In $k$-means, how is it NP-hard if the dimensionality of the data is at least $2$ ($d\geq 2$)? In $k$-means, how is it NP-hard if the dimensionality of the data is at least $2$ ($d\geq 2$)? Can someone justify or give reasons to this statement?
Any guidance would be appreciated.
 A: First, note that it's not terribly surprising that the problem is NP-hard: there are a lot of possible clusterings; the usual algorithm doesn't claim to find the optimum solution; the usual algorithm is purely local and so might well miss a global optimum in some weird data setup.
To be NP-hard, the problem only has to be hard in some non-negligible fraction of datasets; in particular, it might still be easy for any data set that genuinely has $k$ clusters but hard for some data sets that don't really have $k$ clusters. Also, $k$ is part of the input, so we're allowing $k$ to grow with $n$; the fixed-$k$ problem isn't NP-hard.

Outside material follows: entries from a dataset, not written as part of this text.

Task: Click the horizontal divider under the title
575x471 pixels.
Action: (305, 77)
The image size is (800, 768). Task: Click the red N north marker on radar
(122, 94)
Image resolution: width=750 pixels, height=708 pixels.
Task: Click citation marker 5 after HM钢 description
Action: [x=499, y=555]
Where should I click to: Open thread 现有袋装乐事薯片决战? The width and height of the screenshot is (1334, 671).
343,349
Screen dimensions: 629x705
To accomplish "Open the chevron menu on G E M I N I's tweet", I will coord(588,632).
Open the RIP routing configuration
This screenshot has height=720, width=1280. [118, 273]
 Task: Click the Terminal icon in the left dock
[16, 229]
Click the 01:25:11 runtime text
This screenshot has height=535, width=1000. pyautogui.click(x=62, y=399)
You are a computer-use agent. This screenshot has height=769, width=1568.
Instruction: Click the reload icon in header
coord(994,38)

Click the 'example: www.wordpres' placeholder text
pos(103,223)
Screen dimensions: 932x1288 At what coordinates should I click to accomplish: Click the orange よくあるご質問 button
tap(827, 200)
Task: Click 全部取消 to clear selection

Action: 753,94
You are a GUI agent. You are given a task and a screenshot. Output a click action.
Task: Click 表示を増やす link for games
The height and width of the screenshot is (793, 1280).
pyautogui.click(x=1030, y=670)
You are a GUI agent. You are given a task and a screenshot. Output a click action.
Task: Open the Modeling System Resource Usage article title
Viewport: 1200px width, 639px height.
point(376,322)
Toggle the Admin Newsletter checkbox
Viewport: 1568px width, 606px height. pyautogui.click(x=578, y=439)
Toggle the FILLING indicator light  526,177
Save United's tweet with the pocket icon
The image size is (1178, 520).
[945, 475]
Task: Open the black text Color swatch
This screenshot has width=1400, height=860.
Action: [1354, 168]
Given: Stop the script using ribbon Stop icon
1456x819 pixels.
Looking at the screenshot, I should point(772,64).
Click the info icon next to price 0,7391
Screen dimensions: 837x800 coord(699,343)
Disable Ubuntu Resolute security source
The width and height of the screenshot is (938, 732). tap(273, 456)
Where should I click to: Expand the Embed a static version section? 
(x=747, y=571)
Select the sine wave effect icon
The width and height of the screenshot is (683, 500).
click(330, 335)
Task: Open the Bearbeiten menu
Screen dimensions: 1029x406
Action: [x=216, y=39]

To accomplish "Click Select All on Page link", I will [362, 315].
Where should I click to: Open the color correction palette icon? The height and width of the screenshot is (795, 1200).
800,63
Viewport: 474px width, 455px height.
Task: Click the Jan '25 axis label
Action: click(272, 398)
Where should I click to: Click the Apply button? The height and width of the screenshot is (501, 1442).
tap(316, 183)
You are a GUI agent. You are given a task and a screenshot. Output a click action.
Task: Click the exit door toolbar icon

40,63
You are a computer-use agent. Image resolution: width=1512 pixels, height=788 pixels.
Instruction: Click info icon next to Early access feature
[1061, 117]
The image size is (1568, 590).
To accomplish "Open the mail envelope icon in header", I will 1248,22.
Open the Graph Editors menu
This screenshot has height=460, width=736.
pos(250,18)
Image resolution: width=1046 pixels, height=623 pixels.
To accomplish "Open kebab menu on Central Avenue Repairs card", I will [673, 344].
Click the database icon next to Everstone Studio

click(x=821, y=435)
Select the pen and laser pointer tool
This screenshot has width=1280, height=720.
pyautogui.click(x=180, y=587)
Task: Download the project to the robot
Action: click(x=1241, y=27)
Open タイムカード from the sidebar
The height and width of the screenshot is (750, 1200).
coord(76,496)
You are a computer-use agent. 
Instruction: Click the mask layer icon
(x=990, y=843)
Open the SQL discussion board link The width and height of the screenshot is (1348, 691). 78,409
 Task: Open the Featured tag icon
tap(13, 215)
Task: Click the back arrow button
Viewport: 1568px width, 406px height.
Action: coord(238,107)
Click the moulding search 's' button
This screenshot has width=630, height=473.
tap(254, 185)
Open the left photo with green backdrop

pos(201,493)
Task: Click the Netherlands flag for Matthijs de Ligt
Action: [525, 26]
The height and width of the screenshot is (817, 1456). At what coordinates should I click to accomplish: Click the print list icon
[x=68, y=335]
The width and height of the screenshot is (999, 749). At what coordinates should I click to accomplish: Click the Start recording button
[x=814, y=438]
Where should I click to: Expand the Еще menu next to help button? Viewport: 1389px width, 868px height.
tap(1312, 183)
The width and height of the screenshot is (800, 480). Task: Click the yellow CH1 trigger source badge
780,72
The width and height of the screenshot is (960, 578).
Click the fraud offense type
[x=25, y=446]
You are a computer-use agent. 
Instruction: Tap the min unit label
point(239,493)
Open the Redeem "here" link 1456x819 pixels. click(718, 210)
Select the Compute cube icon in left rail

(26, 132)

The paper linked in @jbowman's comment shows how to construct planar point layouts where lots of the interpoint differences are equal and the number of clusters is roughly $n/2$. The question of which points optimally go in the same cluster then becomes a global rather than a local problem and local algorithms aren't going to work well.  For the precise details of how this gets reduced to the known-hard problem 'planar 3SAT' you'll need to read the paper. From a data analysis point of view it's not really a problem, since it's not a setting where you'd be using $k$-means, but it does illustrate why it might be hard to prove useful results about $k$-means even in settings where it's useful.
One of the links from the paper is to this, which looks at how to modify the usual algorithm so it has probabilistic guarantees of getting close to the optimal clustering in polynomial time even for large $k$, assuming there really is a good $k$-cluster solution.